Archive | advice to Ph.D. students RSS for this section

The role of empirical work

I just came across a nice article by Dan Hamermesh in a recent issue of the AER. It was discussed by Einav and Levin in another interesting publication in Science related to big data.

Einav and Levin write:

Hamermesh recently reviewed publications from 1963 to 2011 in top economics journals. Until the mid-1980s, the majority of papers were theoretical; the remainder relied mainly on “ready- made” data from government statistics or surveys. Since then, the share of empirical papers in top journals has climbed to more than 70%.

Isn’t that remarkable? I certainly was under the wrong impression when I was a Ph.D. student in Berkeley and Mannheim and thought that it’s all about theory and methods. Where does this come from? Maybe it was because one tends to see so much theory in the first year of a full-blown Ph.D. program, which is full of core courses in Micro, Macro and Econometrics, covering what is the foundation to doing good economic research. In any case, my advice to Ph.D. students would be to strongly consider working with real data, as soon as possible. There is certainly room for theoretical and methodological contributions, but this should not mean that one never touches data. At least in theory 😉 everybody should be able to do an empirical analysis. And for this, one has to practice early on. Even if one wants to do econometric theory in the end. But even then one should know what one is talking about. Or would you trust somebody who talks about cooking but never cooks himself? OK, I admit, this goes a bit too far.

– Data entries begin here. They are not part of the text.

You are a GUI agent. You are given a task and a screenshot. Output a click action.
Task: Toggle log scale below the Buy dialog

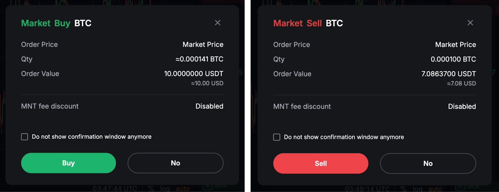[165, 189]
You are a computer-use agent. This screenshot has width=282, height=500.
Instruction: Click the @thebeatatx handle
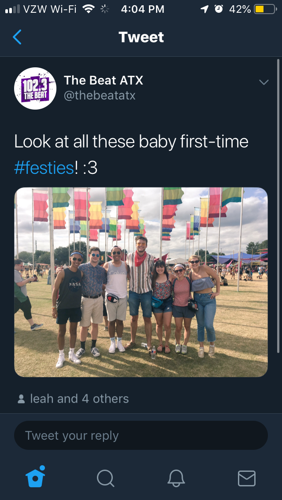coord(100,96)
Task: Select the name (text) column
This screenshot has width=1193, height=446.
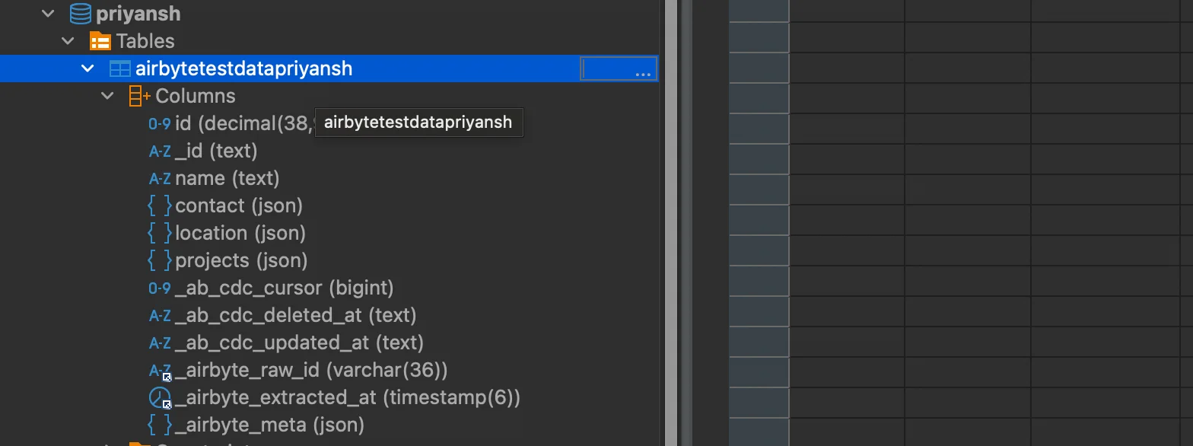Action: pos(227,178)
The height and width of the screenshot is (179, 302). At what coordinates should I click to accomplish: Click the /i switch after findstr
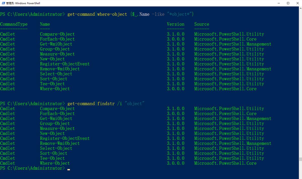[120, 104]
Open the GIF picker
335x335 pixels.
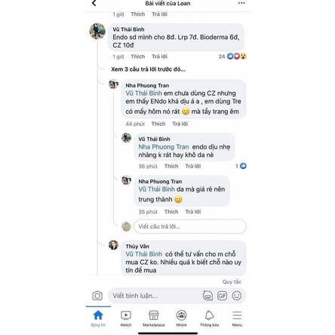point(222,296)
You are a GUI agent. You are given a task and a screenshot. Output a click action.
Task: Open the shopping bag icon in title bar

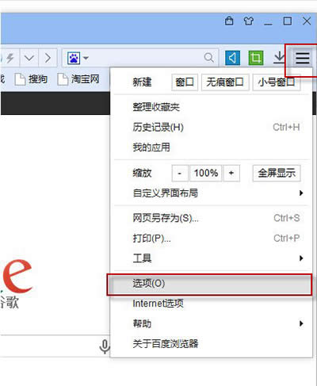(229, 21)
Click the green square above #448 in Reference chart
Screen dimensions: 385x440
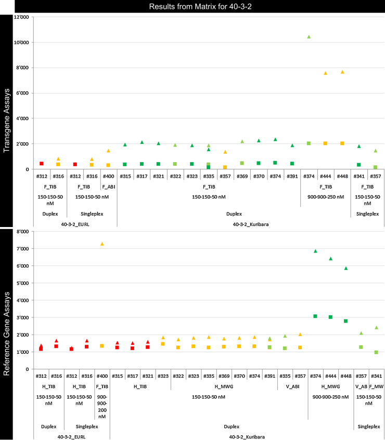pyautogui.click(x=345, y=321)
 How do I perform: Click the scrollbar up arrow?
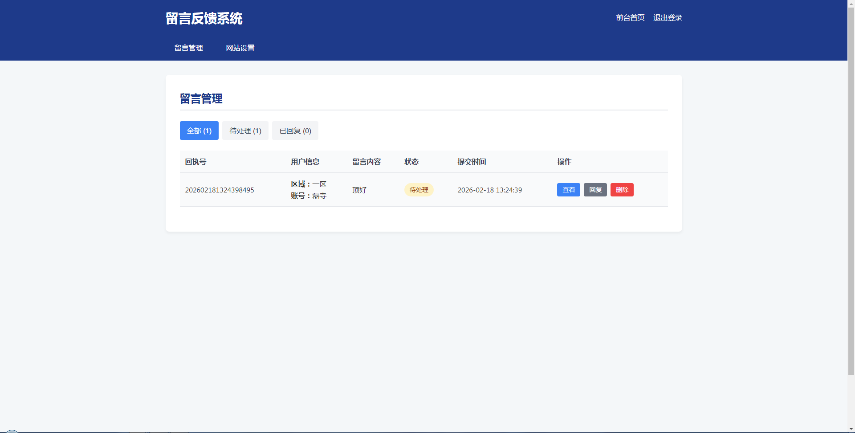click(851, 4)
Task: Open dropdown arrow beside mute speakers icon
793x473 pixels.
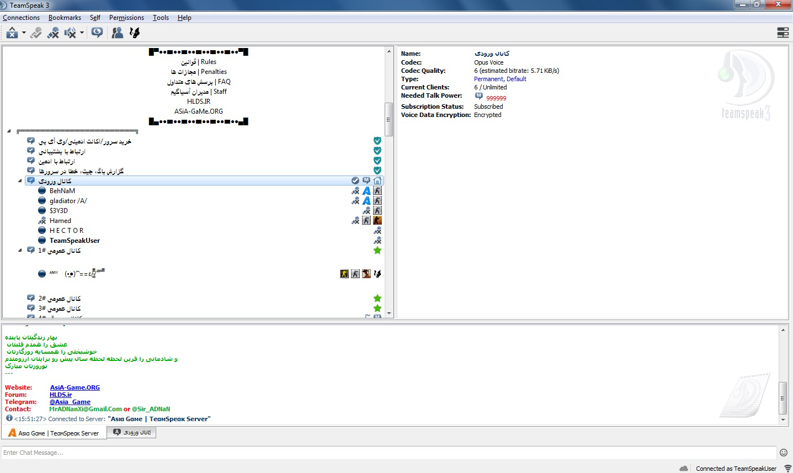Action: (x=82, y=33)
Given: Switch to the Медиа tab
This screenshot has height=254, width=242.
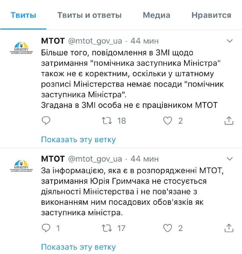Looking at the screenshot, I should click(x=157, y=15).

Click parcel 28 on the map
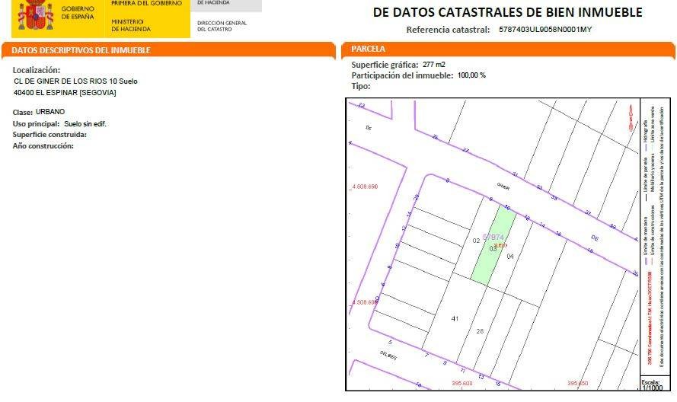pos(480,330)
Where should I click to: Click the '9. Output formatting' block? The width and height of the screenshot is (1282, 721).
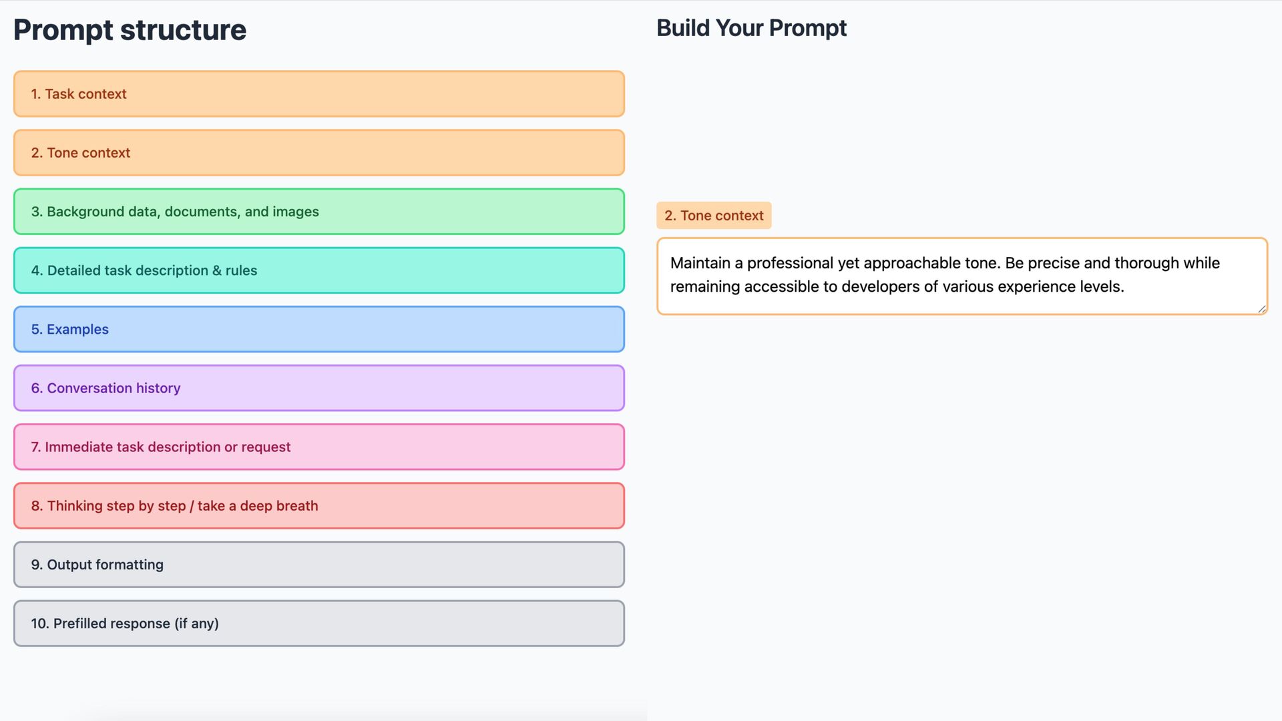[319, 564]
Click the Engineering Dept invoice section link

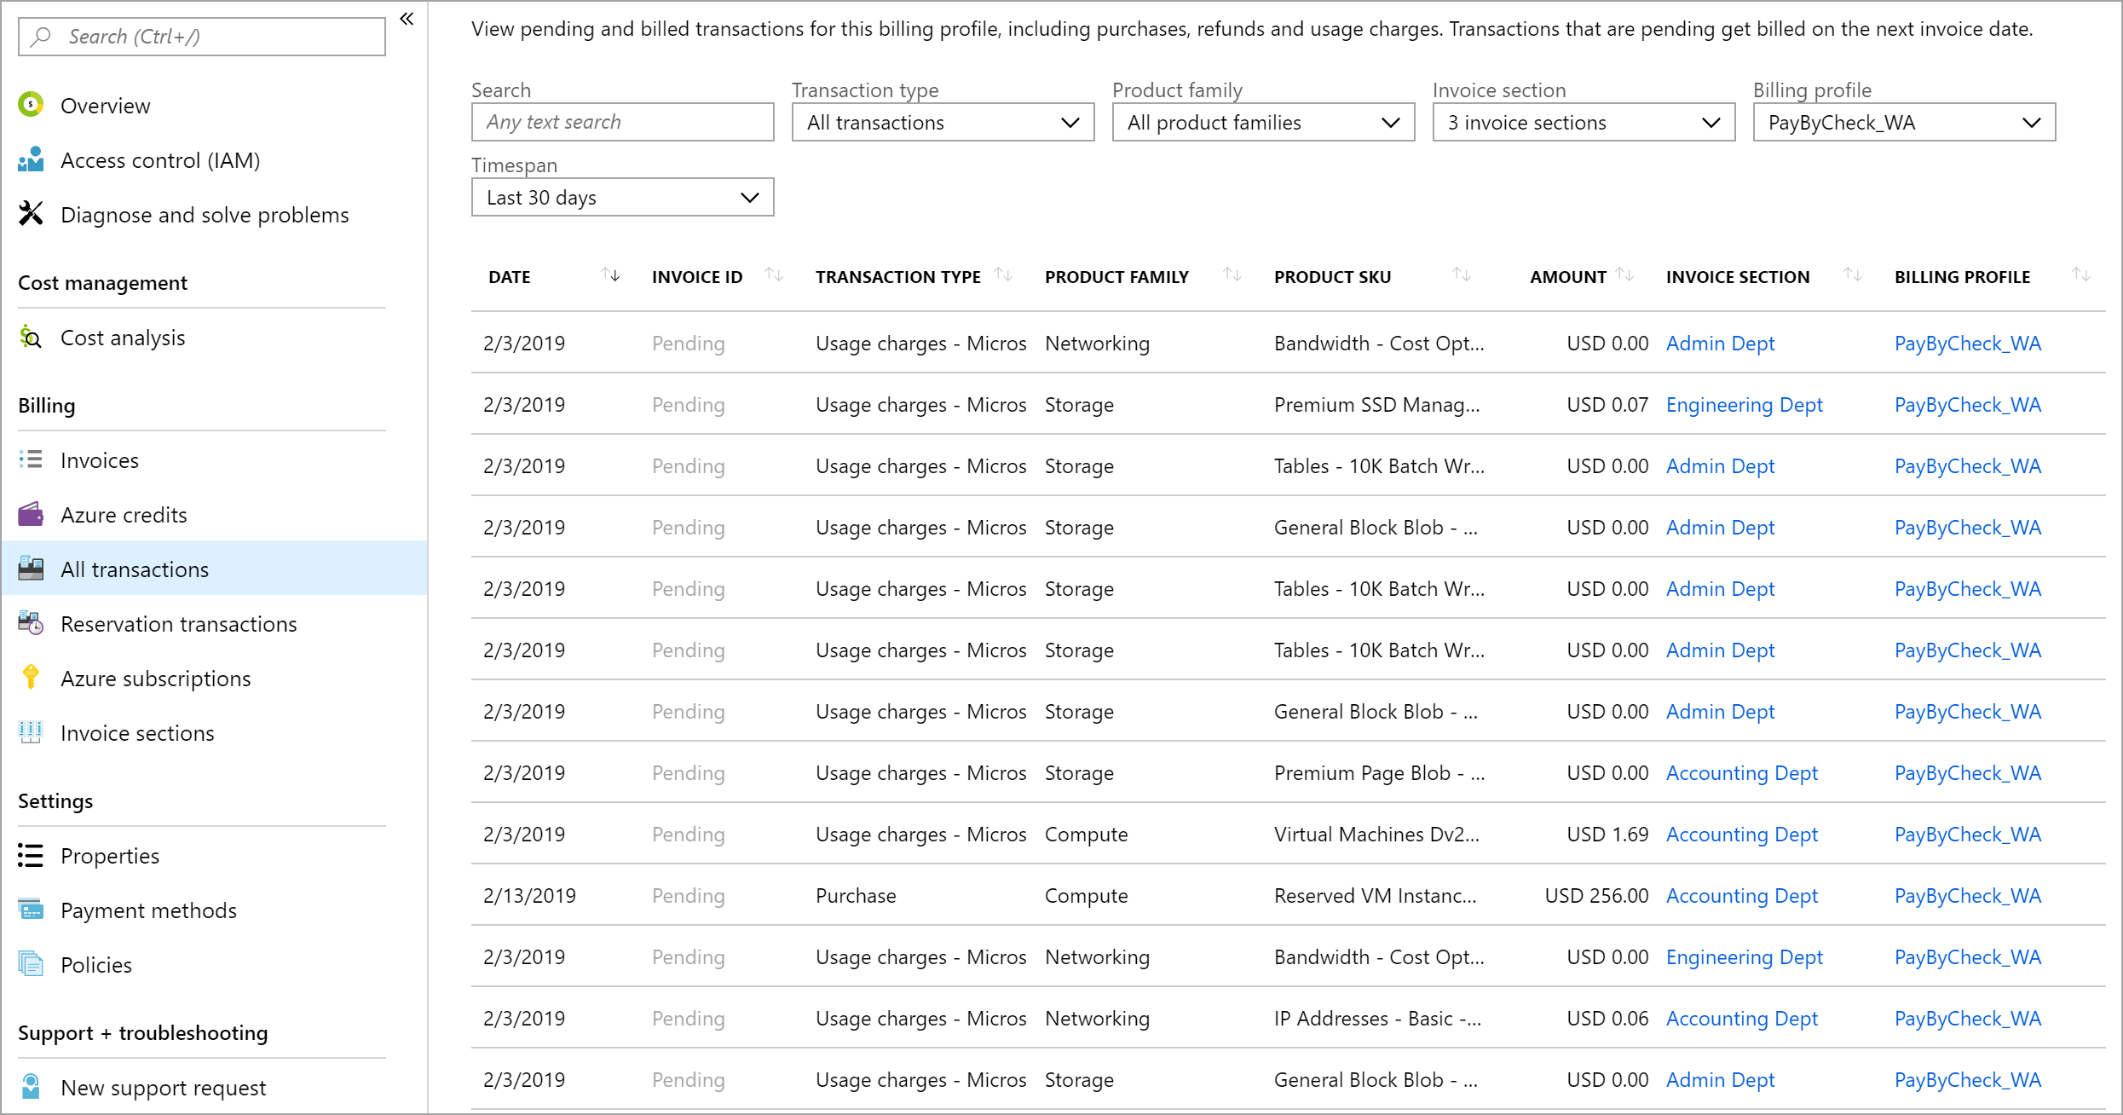[x=1745, y=406]
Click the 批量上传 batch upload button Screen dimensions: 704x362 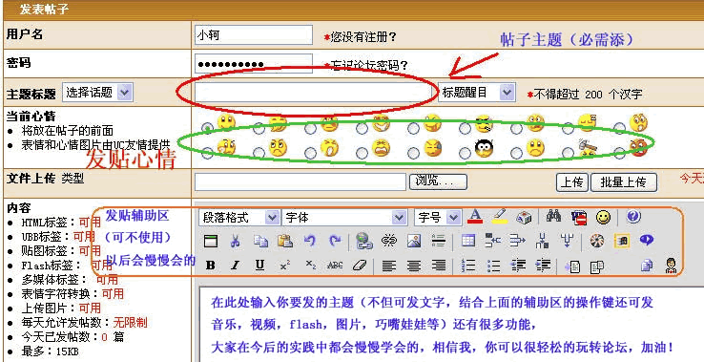(623, 182)
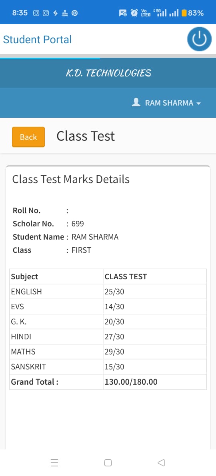Click the K.D. TECHNOLOGIES banner heading

coord(108,73)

After having said this let me speculate a bit. My personal feeling is that one of the next big things and maybe a good topic for a PhD could be to combine structual econometrics with some of the methods that are now used and developed in data science (see the Einav and Levin article along with Varian‘s nice piece). In Tilburg, for instance, we have a field course in big data, by the way, and another sequence in structural econometrics (empirical IO).

Ballet, van Gogh and behavioral economics

picture taken from

picture taken from here

At the recent Netspar Pension Workshop I’ve been talking to Susann Rohwedder from the RAND Corporation. We talked about van Gogh and how he spent his youth in Brabant, not far away from Tilburg. The way he was painting at that time can be described as relatively dark and gloomy and not nearly as amazing as what he produced later in his life in the south of France, with the exception of the potato eaters, probably. Here, what dominates, arguably, is good craftsmanship. What I find remarkable is that he learned painting from scratch before moving on and developing something new.

Likewise, also Picasso first learned painting from scratch, producing paintings that were well done, but way more realistic that what he is known for now. Susann remarked that also for modern dancing people often say that one should first learn ballet dancing, in order to get a good grip on technical skills, before moving on. Interesting.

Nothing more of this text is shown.